INPUT FOR THIS TASK: Begin

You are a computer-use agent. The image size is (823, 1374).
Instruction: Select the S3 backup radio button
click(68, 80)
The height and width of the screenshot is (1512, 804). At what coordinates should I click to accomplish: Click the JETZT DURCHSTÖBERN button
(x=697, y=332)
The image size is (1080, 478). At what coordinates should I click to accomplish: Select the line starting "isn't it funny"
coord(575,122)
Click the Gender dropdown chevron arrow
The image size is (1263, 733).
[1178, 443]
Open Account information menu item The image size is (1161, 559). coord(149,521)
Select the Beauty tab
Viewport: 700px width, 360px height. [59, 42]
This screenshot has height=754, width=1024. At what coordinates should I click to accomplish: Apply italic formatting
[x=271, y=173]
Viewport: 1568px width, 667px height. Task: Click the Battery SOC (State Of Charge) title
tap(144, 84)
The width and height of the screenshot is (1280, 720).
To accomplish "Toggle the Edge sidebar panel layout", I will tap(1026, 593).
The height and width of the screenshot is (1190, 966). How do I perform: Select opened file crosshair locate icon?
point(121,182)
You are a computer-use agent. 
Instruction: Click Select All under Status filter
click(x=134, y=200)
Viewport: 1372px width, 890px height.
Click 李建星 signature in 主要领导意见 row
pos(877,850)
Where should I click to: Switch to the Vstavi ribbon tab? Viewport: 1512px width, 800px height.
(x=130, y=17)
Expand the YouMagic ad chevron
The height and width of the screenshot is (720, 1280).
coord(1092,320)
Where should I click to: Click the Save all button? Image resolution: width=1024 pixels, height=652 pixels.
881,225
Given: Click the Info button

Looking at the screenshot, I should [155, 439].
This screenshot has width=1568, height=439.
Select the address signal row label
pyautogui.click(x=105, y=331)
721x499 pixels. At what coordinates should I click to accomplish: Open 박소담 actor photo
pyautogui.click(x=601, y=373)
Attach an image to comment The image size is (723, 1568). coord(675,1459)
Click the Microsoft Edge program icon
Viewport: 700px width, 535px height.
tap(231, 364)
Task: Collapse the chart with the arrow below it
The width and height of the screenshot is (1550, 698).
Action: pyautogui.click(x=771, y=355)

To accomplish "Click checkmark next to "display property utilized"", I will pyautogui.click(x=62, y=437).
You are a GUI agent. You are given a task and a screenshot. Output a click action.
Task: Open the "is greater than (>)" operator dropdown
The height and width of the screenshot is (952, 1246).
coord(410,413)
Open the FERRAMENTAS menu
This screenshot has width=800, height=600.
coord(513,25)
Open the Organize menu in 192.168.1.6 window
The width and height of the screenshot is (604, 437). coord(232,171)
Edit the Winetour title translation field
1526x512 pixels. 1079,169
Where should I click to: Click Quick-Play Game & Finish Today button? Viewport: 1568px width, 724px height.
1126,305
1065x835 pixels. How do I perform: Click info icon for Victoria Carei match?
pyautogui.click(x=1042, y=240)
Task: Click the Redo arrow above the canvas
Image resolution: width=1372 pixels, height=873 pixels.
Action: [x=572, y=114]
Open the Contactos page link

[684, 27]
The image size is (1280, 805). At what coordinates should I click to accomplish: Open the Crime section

INPUT FOR THIS TASK: End

→ **EXERCISE GOAL**
All of the data must be written out again, exactly as it stands.

→ **ANSWER TO THIS EXERCISE**
You are a computer-use agent. The image size is (823, 1374).
Instruction: Select the S3 backup radio button
click(68, 80)
The height and width of the screenshot is (1512, 804). At what coordinates should I click to accomplish: Click the JETZT DURCHSTÖBERN button
(x=697, y=332)
The image size is (1080, 478). At what coordinates should I click to accomplish: Select the line starting "isn't it funny"
coord(575,122)
Click the Gender dropdown chevron arrow
The image size is (1263, 733).
[1178, 443]
Open Account information menu item The image size is (1161, 559). coord(149,521)
Select the Beauty tab
Viewport: 700px width, 360px height. [59, 42]
This screenshot has height=754, width=1024. At what coordinates should I click to accomplish: Apply italic formatting
[x=271, y=173]
Viewport: 1568px width, 667px height. Task: Click the Battery SOC (State Of Charge) title
tap(144, 84)
The width and height of the screenshot is (1280, 720).
To accomplish "Toggle the Edge sidebar panel layout", I will tap(1026, 593).
The height and width of the screenshot is (1190, 966). How do I perform: Select opened file crosshair locate icon?
point(121,182)
You are a computer-use agent. 
Instruction: Click Select All under Status filter
click(x=134, y=200)
Viewport: 1372px width, 890px height.
Click 李建星 signature in 主要领导意见 row
pos(877,850)
Where should I click to: Switch to the Vstavi ribbon tab? Viewport: 1512px width, 800px height.
(x=130, y=17)
Expand the YouMagic ad chevron
The height and width of the screenshot is (720, 1280).
coord(1092,320)
Where should I click to: Click the Save all button? Image resolution: width=1024 pixels, height=652 pixels.
881,225
Given: Click the Info button

Looking at the screenshot, I should [155, 439].
This screenshot has width=1568, height=439.
Select the address signal row label
pyautogui.click(x=105, y=331)
721x499 pixels. At what coordinates should I click to accomplish: Open 박소담 actor photo
pyautogui.click(x=601, y=373)
Attach an image to comment The image size is (723, 1568). coord(675,1459)
Click the Microsoft Edge program icon
Viewport: 700px width, 535px height.
tap(231, 364)
Task: Collapse the chart with the arrow below it
The width and height of the screenshot is (1550, 698).
Action: pyautogui.click(x=771, y=355)

To accomplish "Click checkmark next to "display property utilized"", I will pyautogui.click(x=62, y=437).
You are a GUI agent. You are given a task and a screenshot. Output a click action.
Task: Open the "is greater than (>)" operator dropdown
The height and width of the screenshot is (952, 1246).
coord(410,413)
Open the FERRAMENTAS menu
This screenshot has width=800, height=600.
coord(513,25)
Open the Organize menu in 192.168.1.6 window
The width and height of the screenshot is (604, 437). coord(232,171)
Edit the Winetour title translation field
1526x512 pixels. 1079,169
Where should I click to: Click Quick-Play Game & Finish Today button? Viewport: 1568px width, 724px height.
1126,305
1065x835 pixels. How do I perform: Click info icon for Victoria Carei match?
pyautogui.click(x=1042, y=240)
Task: Click the Redo arrow above the canvas
Image resolution: width=1372 pixels, height=873 pixels.
Action: [x=572, y=114]
Open the Contactos page link

[684, 27]
The image size is (1280, 805). At what coordinates should I click to accomplish: Open the Crime section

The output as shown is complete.